SANA-Streaming: Real-time Streaming Video Editing with Hybrid Diffusion Transformer¶
📽️ About SANA-Streaming¶
SANA-Streaming is a real-time video-to-video editing system for minute-level, high-resolution editing. Given a source video and a text instruction, it edits the requested content while preserving source motion and non-edited regions.
Core contributions:
- Hybrid Diffusion Transformer — interleaves Gated DeltaNet (GDN) blocks with softmax-attention blocks, combining compact long-range memory with local source alignment.
- Streaming Video Editing — processes long videos with state caching and chunk-wise generation instead of full-sequence attention.
- Cycle-Reverse Regularization — improves temporal consistency by training the model to reconstruct source frames from edited content through flow matching.

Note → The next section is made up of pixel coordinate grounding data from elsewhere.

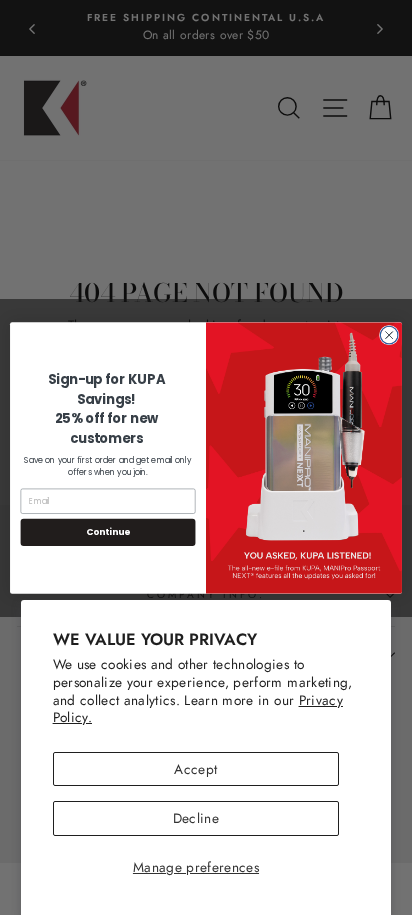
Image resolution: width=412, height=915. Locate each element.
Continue (108, 531)
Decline (196, 818)
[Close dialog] (389, 335)
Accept (195, 769)
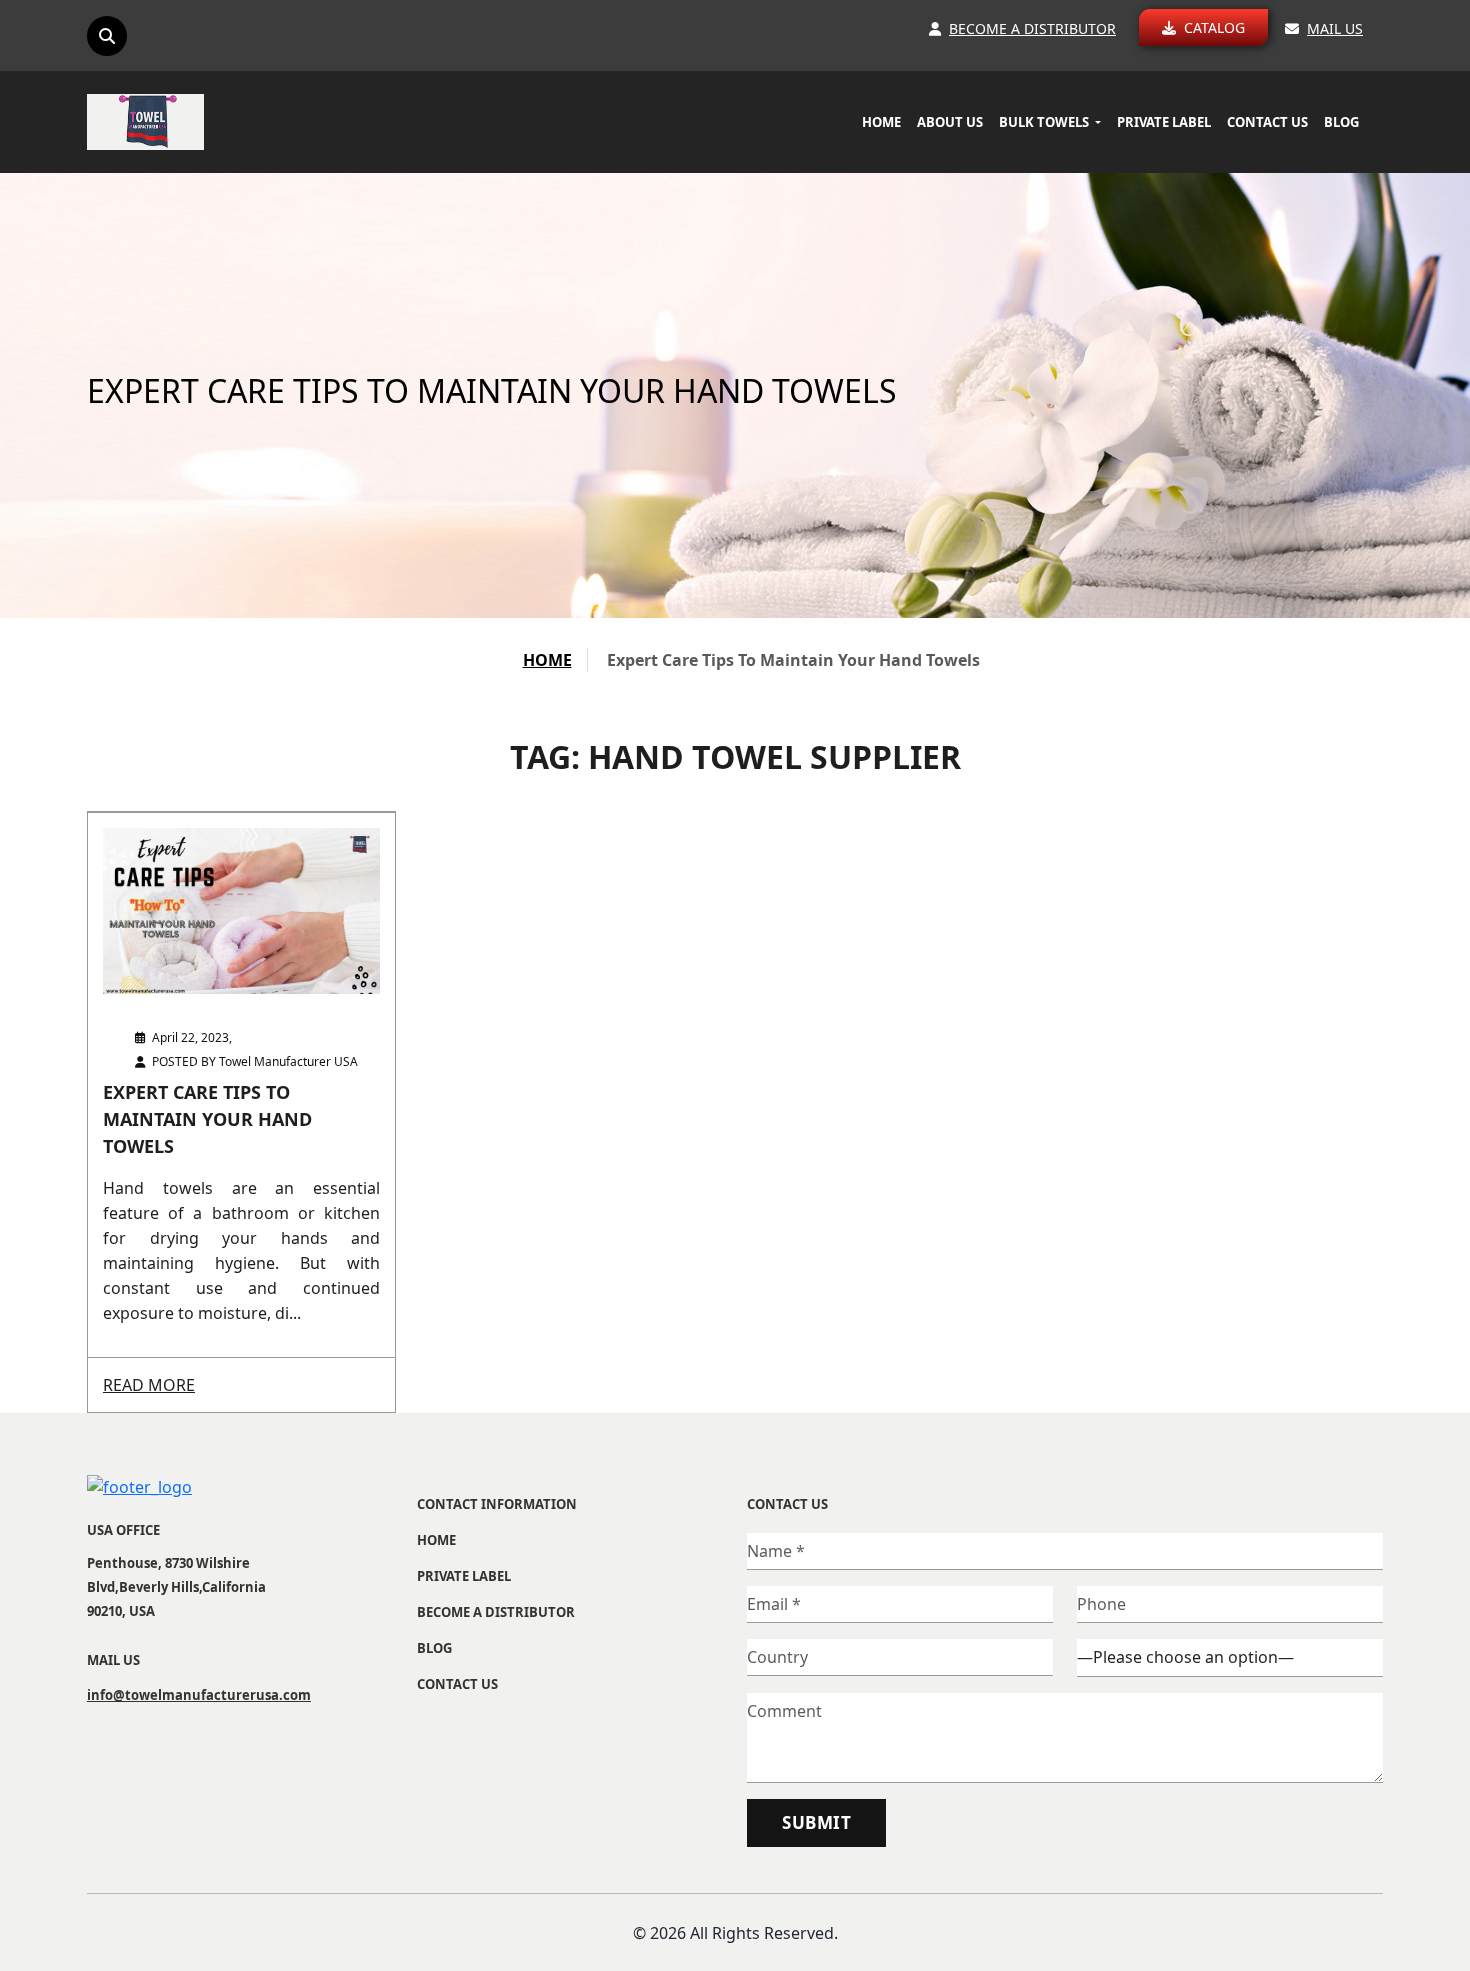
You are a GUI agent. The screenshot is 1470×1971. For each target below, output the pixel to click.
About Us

- Efficient System Co-design — the paper reports fused GDN kernels and Mixed-Precision Quantization (MPQ) for RTX 5090 deployment, reaching 1280×704 real-time editing at 24 end-to-end FPS and 58 DiT FPS.
This repository release exposes two practical inference paths:
bidirectional_short: 5-second short-video editing with the bidirectional 2B SANA-Streaming DiT.long_streaming: 1-min long-video editing with the streaming 2B SANA-Streaming DiT.
The current public script runs the released BF16 checkpoints. The MPQ deployment recipe described in the paper is not required for the commands below.
⚙️ Environment Setup¶
The released V2V checkpoints were validated with torch==2.10.0,
torchvision==0.25.0, triton==3.6.0, transformers==4.57.1,
accelerate==1.0.1, and Hugging Face diffusers commit
fbe8a75ad59fe5c0eec7f3691d2eb0ed890a0c90. The fused GDN kernels and the
LTX-2 VAE path are sensitive to runtime package versions; use the pinned
package versions in pyproject.toml for reproducible bidirectional inference.
🏃 Inference¶
All DiT checkpoints and demo source videos are fetched on first use from the
Hugging Face repos below. Local paths and hf:// URIs are both supported.
Streaming long-video editing¶
The streaming model edits 969 frames by default with 4 denoising steps,
cfg_scale=1.0, num_cached_blocks=2, and sink-token caching enabled.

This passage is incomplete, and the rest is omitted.